İstanbul’un Yedikule semtindeki “Surp Pırgiç Ermeni Hastanesi”nin 180’inci yaşını kutladığını öğrenince yıllar öncesine gittim.
Kurmay albay rütbesindeyken 27 Mayıs 1960’tan sonra emekliye ayrılan babam ve arkadaşlarına “Emekli İnkılap (Devrim) Subayları” (EMİNSU) denilmişti… Sonra değişik “sivil” görevlerle devlet hizmetine devam etmeleri sağlandı. Babam da Sağlık Bakanlığı’nın İstanbul’daki “Sivil Savunma Uzmanı” olmuştu; sorumluluk üstlendiği kurumlar arasında Surp Pırgiç Ermeni Hastanesi de vardı.
İşte o sayede bizler de kimi zaman babamı ziyaret için, kimi zaman sağlık sorunlarımız nedeniyle sık sık hastaneye gider olduk.

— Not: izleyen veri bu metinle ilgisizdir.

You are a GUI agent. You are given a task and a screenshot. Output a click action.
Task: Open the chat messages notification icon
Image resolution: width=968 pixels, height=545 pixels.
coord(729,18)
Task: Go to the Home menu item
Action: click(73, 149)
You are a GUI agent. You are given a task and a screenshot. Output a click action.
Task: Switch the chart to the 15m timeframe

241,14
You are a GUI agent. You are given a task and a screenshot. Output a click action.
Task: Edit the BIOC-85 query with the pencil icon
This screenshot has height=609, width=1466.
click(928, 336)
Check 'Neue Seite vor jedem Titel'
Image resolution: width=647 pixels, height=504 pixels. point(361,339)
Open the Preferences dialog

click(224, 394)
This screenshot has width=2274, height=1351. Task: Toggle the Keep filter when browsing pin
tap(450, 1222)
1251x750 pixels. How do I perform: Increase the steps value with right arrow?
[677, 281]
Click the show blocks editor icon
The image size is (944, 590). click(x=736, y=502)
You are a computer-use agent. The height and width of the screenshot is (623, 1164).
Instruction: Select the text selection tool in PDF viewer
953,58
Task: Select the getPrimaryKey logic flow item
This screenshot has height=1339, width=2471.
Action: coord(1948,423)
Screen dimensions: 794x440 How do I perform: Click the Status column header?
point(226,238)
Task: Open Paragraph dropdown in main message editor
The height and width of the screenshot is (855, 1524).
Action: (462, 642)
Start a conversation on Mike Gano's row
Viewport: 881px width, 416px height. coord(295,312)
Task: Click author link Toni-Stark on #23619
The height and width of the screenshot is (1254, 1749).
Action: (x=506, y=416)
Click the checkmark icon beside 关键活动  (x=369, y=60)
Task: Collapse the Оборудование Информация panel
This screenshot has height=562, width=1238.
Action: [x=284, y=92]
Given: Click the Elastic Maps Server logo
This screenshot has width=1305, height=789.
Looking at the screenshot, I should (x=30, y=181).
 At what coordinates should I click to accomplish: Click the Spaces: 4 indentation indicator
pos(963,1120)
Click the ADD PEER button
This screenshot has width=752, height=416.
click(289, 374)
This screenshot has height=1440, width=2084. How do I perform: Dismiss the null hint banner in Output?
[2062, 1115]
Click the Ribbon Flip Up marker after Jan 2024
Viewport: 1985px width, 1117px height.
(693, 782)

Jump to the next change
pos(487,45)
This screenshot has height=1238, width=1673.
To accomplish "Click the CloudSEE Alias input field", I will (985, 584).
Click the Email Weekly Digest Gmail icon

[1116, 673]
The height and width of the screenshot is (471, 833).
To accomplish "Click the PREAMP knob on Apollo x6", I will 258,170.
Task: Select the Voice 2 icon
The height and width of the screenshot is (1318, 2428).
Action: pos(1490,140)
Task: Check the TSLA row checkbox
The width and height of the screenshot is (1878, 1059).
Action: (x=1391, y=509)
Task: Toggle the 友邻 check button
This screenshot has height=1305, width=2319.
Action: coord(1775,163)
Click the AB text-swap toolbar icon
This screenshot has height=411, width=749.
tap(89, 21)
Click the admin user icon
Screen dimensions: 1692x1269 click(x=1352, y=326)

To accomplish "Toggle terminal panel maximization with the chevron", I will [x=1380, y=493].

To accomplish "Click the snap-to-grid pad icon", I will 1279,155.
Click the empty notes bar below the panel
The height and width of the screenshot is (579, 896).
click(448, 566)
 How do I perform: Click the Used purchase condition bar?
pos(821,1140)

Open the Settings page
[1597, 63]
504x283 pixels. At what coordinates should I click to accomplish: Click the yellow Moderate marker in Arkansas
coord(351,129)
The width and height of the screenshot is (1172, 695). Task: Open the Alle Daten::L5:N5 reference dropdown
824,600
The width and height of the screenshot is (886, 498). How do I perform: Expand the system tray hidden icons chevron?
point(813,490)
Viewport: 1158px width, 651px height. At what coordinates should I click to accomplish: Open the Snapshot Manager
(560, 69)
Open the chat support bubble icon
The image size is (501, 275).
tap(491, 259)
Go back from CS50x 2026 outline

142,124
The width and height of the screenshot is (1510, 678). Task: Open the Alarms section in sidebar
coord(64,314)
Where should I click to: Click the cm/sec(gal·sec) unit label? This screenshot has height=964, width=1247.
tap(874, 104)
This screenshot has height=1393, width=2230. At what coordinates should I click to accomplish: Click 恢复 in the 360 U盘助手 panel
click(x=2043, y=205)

Tarihi binanın etkileyici mimarisi ve çiçeklerle bezeli güzel bahçesi öylesine güven vericiydi ki kapısından girer girmez içimizi bir huzur kaplardı. Aynı zamanda babamın yakın dostları olan Ermeni doktorların gösterdiği yakınlığı ise unutmam mümkün değildir.
Anlamlı bir sergi
1832’de Sultan II. Mahmud’un verdiği izinle Kazaz Artin Amira Bezciyan’ın önderliğinde kurulan hastanenin geçirdiği nice zorlu yılların serüveni “Osmanlı’dan Bugüne 180 Yıllık Bir Öykü: Surp Pırgiç Ermeni Hastanesi” adıyla tarihi bahçede sergileniyor.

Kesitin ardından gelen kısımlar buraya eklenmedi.